Rasulullah SAW Mengingatkan Agar Tidak Menunda Amal
Rasulullah SAW bersabda:
“Bersegeralah kalian melakukan amal-amal saleh sebelum datang berbagai fitnah seperti potongan malam yang gelap…”
(HR. Muslim no. 118)
Hadits ini mengajarkan bahwa kehidupan manusia dapat berubah dalam waktu yang sangat singkat. Seseorang yang hari ini memiliki kesehatan, kelapangan rezeki, dan kesempatan beramal, belum tentu memiliki keadaan yang sama di masa mendatang. Oleh karena itu, seorang muslim dianjurkan untuk memanfaatkan setiap kesempatan yang Allah berikan sebelum datang kesibukan, musibah, sakit, atau bahkan kematian.
Amal Kecil Bisa Bernilai Besar
Salah satu alasan yang sering membuat seseorang menunda beramal adalah merasa belum memiliki rezeki yang cukup. Padahal, Islam tidak mengajarkan bahwa hanya orang kaya yang dapat berbagi. Rasulullah SAW justru mengajarkan bahwa amalan yang dilakukan secara ikhlas, memiliki nilai yang besar di sisi Allah SWT.
Kebaikan tidak selalu berbentuk sesuatu yang besar. Senyum yang tulus, membantu sesama, mendoakan saudara muslim, berbagi ilmu, hingga menyisihkan sebagian rezeki untuk mereka yang membutuhkan merupakan amal yang dicintai Allah apabila dilakukan dengan penuh keikhlasan. Yang Allah nilai bukan hanya besarnya pemberian, tetapi juga ketulusan hati ketika melakukannya.
Menunda Kebaikan Bisa Berujung Penyesalan
Setiap manusia tentu menginginkan akhir kehidupan yang baik. Namun, tidak ada seorang pun yang mengetahui kapan kesempatan beramal akan berakhir. Boleh jadi, amal kecil yang kita lakukan hari ini menjadi sebab datangnya keberkahan hidup. Boleh jadi pula, sedekah yang kita tunaikan hari ini menjadi sebab Allah mengangkat kesulitan yang sedang kita hadapi.

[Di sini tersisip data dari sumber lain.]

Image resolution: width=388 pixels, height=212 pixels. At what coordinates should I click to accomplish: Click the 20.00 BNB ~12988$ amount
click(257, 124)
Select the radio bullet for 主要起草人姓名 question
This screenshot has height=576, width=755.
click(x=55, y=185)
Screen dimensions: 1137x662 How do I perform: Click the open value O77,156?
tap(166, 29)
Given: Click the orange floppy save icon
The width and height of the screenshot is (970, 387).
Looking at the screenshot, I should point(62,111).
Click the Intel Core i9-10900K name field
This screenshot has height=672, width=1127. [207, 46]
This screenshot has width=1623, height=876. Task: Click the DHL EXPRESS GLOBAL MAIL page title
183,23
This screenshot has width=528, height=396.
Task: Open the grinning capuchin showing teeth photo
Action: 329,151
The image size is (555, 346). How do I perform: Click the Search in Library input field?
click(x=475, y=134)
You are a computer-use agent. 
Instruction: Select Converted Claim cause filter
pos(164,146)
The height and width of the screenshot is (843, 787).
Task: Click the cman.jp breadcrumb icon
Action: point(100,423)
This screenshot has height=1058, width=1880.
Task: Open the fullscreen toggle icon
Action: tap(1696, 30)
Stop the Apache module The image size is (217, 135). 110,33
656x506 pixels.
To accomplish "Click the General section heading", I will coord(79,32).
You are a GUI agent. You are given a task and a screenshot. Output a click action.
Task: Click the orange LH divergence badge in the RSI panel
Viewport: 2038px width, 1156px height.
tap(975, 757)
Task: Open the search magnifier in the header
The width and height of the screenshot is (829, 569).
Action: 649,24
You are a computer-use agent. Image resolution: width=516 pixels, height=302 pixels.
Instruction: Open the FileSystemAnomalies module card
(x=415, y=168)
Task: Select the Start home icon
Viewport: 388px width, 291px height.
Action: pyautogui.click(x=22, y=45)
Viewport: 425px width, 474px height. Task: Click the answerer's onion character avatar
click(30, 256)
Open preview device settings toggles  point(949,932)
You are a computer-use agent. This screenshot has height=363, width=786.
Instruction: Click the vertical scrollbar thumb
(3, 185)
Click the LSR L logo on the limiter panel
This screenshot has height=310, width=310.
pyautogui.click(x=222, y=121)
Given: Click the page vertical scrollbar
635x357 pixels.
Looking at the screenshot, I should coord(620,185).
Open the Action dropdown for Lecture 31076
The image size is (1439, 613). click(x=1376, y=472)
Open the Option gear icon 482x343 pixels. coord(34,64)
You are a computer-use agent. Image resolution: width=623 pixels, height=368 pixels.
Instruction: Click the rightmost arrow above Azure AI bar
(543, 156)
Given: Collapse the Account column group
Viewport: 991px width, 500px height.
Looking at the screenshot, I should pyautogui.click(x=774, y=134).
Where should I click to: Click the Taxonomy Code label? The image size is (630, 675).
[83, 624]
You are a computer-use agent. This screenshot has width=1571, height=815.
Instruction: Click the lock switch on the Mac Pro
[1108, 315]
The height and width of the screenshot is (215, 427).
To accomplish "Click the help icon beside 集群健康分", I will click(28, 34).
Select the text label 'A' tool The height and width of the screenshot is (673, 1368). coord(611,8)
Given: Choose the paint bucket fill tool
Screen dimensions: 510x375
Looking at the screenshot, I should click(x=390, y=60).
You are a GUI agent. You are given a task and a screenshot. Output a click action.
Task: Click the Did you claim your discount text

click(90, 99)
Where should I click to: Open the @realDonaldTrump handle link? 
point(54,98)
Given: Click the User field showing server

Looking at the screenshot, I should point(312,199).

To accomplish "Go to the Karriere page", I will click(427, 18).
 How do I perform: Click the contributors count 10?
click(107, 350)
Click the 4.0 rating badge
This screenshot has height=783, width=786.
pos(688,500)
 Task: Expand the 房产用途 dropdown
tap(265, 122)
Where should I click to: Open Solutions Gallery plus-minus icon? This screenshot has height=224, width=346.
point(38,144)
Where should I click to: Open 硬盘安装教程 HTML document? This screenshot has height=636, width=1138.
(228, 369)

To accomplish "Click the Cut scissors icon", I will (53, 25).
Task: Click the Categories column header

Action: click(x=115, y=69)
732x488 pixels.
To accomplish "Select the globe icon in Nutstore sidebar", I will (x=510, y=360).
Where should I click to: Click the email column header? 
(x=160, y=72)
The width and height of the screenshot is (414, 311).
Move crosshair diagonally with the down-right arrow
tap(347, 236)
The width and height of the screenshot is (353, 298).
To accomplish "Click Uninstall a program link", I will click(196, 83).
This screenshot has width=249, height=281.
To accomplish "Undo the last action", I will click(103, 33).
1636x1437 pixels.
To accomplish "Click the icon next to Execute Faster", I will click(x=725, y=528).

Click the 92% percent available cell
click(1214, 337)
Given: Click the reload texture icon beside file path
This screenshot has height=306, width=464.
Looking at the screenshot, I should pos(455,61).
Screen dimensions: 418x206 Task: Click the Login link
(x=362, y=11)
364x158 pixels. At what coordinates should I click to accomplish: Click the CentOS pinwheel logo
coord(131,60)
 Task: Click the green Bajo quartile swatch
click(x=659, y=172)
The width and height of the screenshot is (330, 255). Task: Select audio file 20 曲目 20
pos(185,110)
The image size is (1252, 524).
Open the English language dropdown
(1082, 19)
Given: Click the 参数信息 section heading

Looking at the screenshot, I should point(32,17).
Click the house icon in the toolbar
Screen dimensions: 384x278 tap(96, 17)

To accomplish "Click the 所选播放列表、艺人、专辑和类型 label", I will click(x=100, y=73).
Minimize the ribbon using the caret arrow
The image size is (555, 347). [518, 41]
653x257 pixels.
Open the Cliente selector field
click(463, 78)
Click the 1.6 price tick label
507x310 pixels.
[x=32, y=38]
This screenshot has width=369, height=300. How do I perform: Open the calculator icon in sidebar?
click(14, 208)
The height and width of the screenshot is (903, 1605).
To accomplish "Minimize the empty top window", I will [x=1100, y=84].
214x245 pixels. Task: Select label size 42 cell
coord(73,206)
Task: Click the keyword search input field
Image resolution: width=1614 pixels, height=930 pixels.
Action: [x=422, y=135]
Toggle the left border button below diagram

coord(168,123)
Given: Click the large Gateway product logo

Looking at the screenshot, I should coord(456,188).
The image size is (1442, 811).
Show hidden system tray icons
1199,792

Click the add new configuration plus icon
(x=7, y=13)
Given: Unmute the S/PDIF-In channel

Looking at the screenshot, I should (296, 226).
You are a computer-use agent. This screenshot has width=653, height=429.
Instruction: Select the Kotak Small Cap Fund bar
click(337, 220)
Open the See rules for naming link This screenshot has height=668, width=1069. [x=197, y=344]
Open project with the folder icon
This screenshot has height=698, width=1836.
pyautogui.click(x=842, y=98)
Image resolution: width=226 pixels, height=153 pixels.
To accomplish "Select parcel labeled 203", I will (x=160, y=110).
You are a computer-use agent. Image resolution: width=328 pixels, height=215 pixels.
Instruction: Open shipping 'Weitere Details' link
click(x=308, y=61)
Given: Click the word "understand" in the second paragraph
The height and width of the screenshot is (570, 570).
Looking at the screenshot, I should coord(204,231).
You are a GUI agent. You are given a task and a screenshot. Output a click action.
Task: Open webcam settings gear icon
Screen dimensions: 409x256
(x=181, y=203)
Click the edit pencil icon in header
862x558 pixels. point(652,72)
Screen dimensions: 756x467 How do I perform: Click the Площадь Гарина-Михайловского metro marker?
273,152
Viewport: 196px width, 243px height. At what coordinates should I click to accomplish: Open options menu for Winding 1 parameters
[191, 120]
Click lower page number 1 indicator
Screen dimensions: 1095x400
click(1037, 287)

Sebaliknya, kebaikan yang terus kita tunda bisa menjadi kesempatan yang tidak pernah kembali. Oleh karena itu, jangan menunggu waktu yang dianggap sempurna untuk berbuat baik. Jadikan hari ini sebagai waktu terbaik untuk memulai.
Mari Mulai Hari Ini
Kita tidak pernah tahu apakah masih memiliki kesempatan esok hari. Namun, yang kita tahu adalah hari ini Allah masih memberikan kita kesempatan untuk berbuat baik. Maka jangan biarkan kesempatan itu berlalu. Karena bisa jadi, amal kecil yang kita lakukan hari ini lebih dicintai Allah daripada amal besar yang terus kita tunda.
Semoga Allah SWT menjadikan kita termasuk hamba-hamba-Nya yang senantiasa bersegera dalam kebaikan, menerima setiap amal yang kita lakukan, melapangkan rezeki kita, dan mengumpulkan kita bersama orang-orang saleh di surga-Nya. Aamiin.